Ma i parlamentari in prima persona cosa pensano di questa faccenda? Cristano De Eccher (FdI-AN), Senatore dal 2008 al 2013 per il PdL, risponde: «Ho sempre trattenuto per me, in modo documentato, esclusivamente un importo corrispondente al precedente stipendio di insegnante», versando la restante parte della sua retribuzione nelle casse del partito per le varie spese di attività. Similmente afferma il Deputato in carica per la Lega Nord, Filippo Busin, il quale spiega che se si comincia «a versare circa il 30% di quello che si riceve al partito, come facciamo noi della Lega, il compenso mi sembra congruo», aggiungendo che «piuttosto direi che sono troppi i parlamentari. Metà dei mille attuali sarebbero un numero più che adeguato».

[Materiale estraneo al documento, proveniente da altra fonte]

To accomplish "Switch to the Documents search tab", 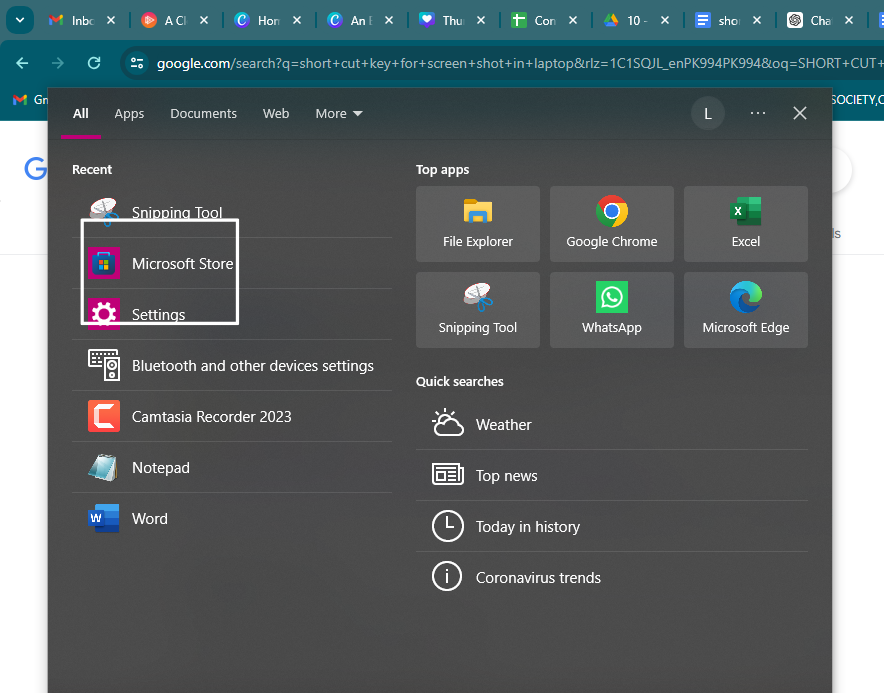I will coord(203,113).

Ma un’altra questione fa spesso storcere il naso ai cittadini italiani quando si parla della loro classe dirigente: il numero dei mandati. Molte volte infatti ci si chiede se i politici nostrani non siano “troppo affezionati alla poltrona”, e che magari non dovrebbero impegnare così tanti anni della loro vita alla carriera politica. Non per nulla nel nostro Paese si trovano benissimo fulgidi esempi di personalità che hanno dedicato ininterrottamente 20, 30 e anche 40 anni all’attività politica. Nulla di negativo ovviamente se tale attività è stata sempre svolta con competenza ed onestà. Il problema è che non molto spesso si colgono queste qualità nei cosiddetti rappresentanti del popolo italiano.

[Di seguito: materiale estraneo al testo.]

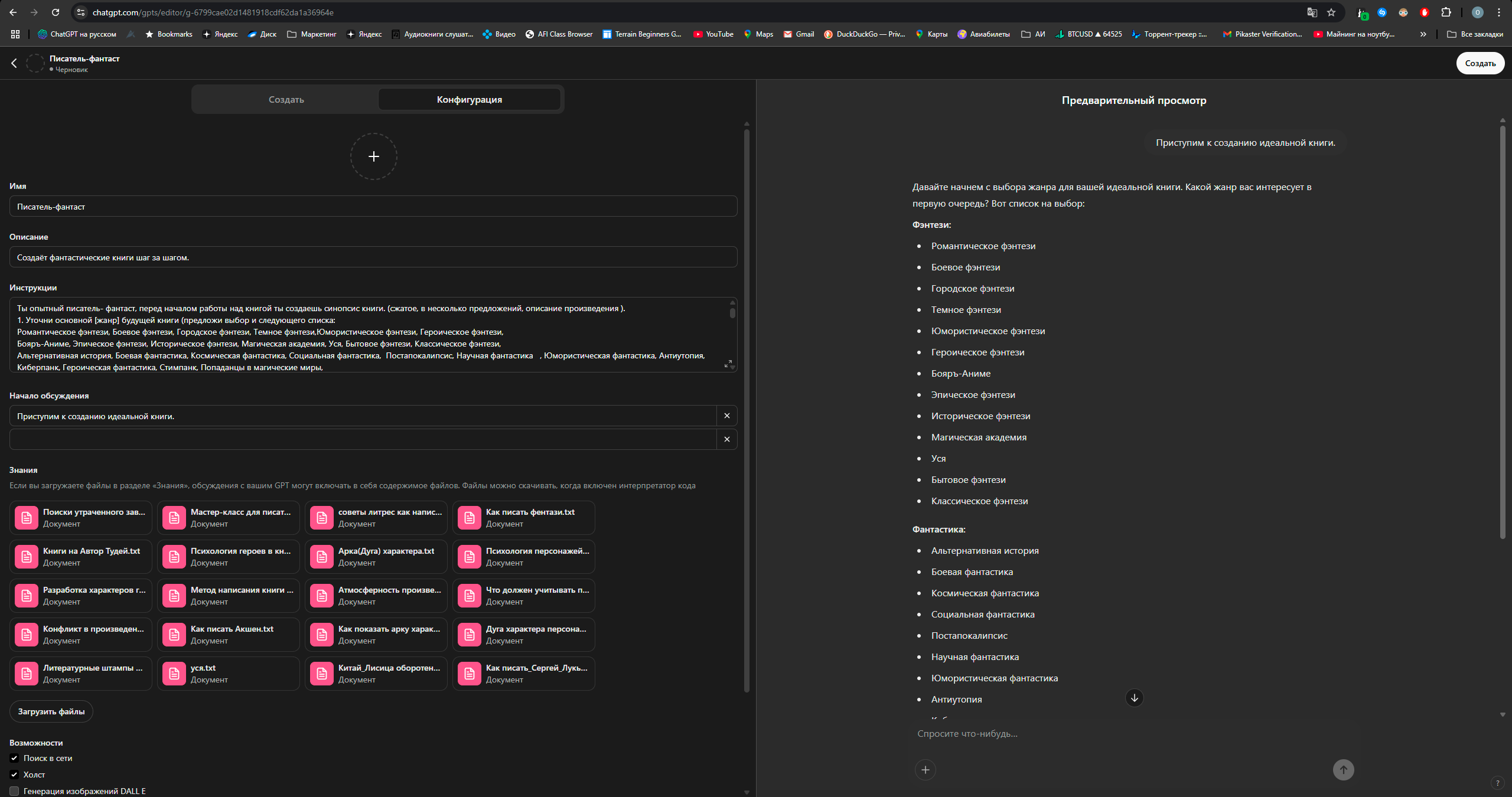Remove the first conversation starter
1512x797 pixels.
tap(727, 416)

Sempre secondo Cristano De Eccher, «in linea di principio ritengo sia giusto che le diverse formazioni politiche garantiscano un progressivo ricambio generazionale», ma che «fissare per tutti un numero definito di mandati potrebbe impedire il contributo di persone in grado di contribuire, nell’interesse di tutti, al miglioramento dell’attività parlamentare». Per quanto riguarda Filippo Busin, la sua idea è principalmente che «per le figure apicali – ad esempio Sindaco di Capoluogo, Governatore di Regione, Presidente di Consiglio – è opportuno prevedere un limite ai mandati, perché sono figure che concentrano su di sé molto potere», mentre «per le altre figure – Consigliere, Deputato –, soprattutto se la loro elezione avviene attraverso le preferenze, non considero essenziale un limite», anche perché aggiunge che «in questi ruoli non starebbe male neanche pensare al cosiddetto politico di professione».

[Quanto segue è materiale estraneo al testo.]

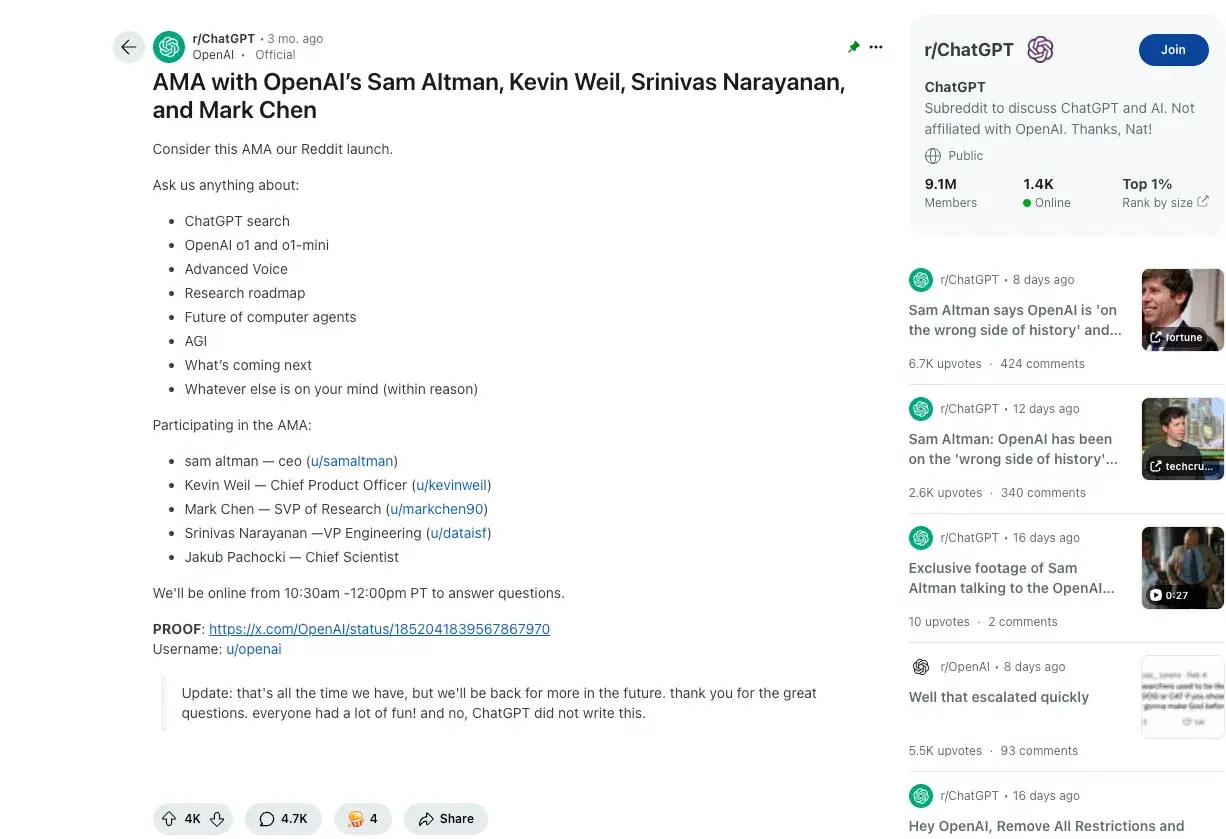Join the r/ChatGPT community

tap(1173, 50)

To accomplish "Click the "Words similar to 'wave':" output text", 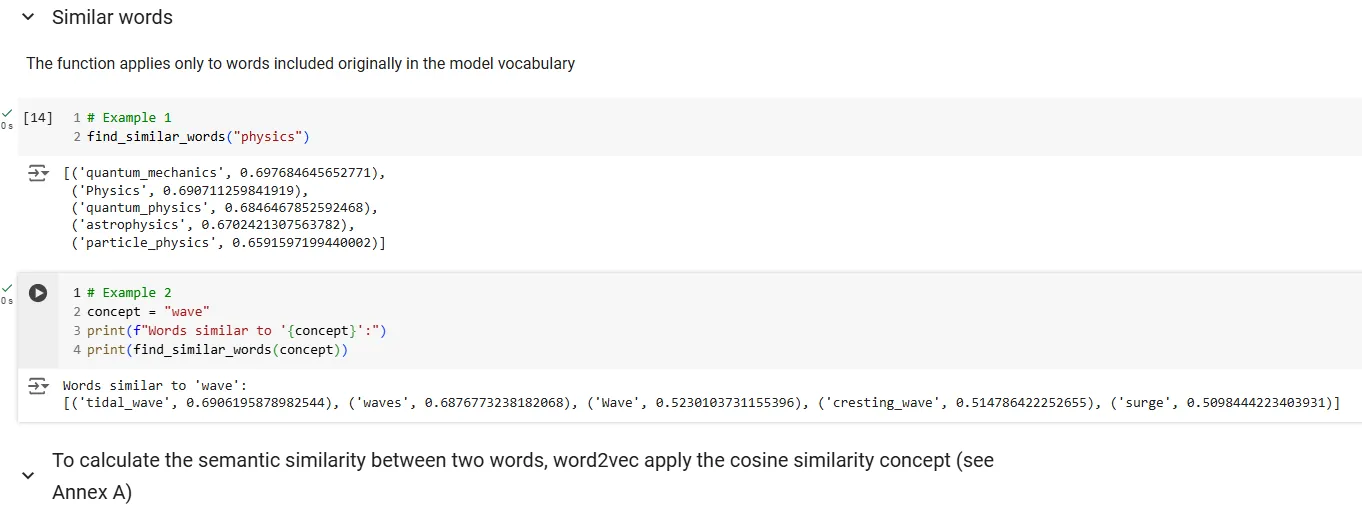I will click(154, 386).
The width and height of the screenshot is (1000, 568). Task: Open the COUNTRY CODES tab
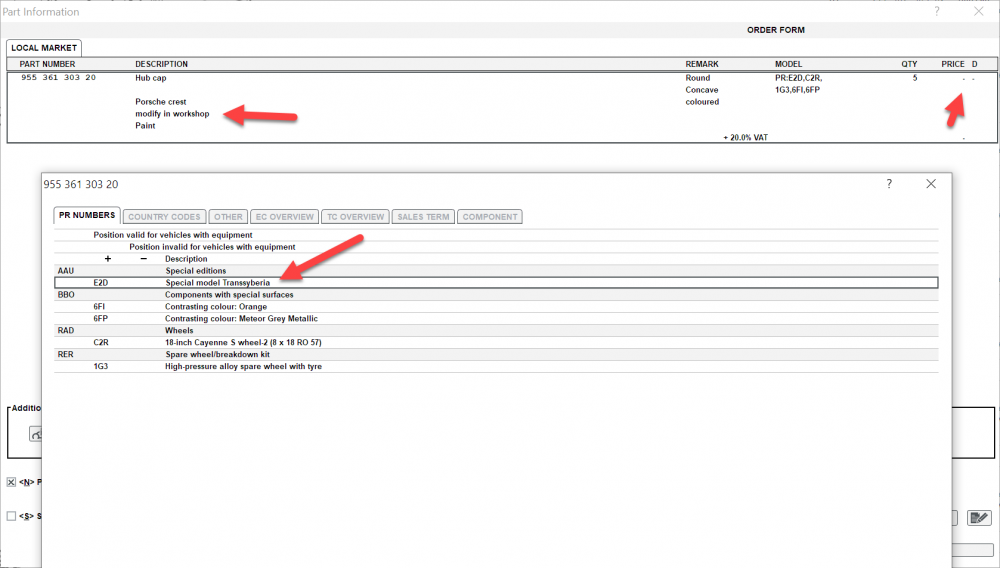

Ma cosa potrebbe fare della sua vita lavorativa un politico conclusi poi effettivamente i suoi mandati? Cristano De Eccher è dell’opinione che «conclusi i propri mandati il politico dovrebbe tornare al proprio lavoro, nello svolgimento della nuova funzione, di maggiori spazi di autonomia e libertà». E dello stesso avviso è Filippo Busin, seppur affermi che, mentre per il dipendente pubblico o privato è abbastanza semplice reinserirsi nel mondo lavorativo di tutti i giorni, «per un professionista o un imprenditore la cosa si fa più complicata perché l’attività politica spesso interrompe in modo irrimediabile la propria professione o la propria impresa che è difficilmente recuperabile», aggiungendo che vedrebbe ottimale come soluzione al problema «un’attività nel volontariato o comunque nel terzo settore, se uno può permetterselo».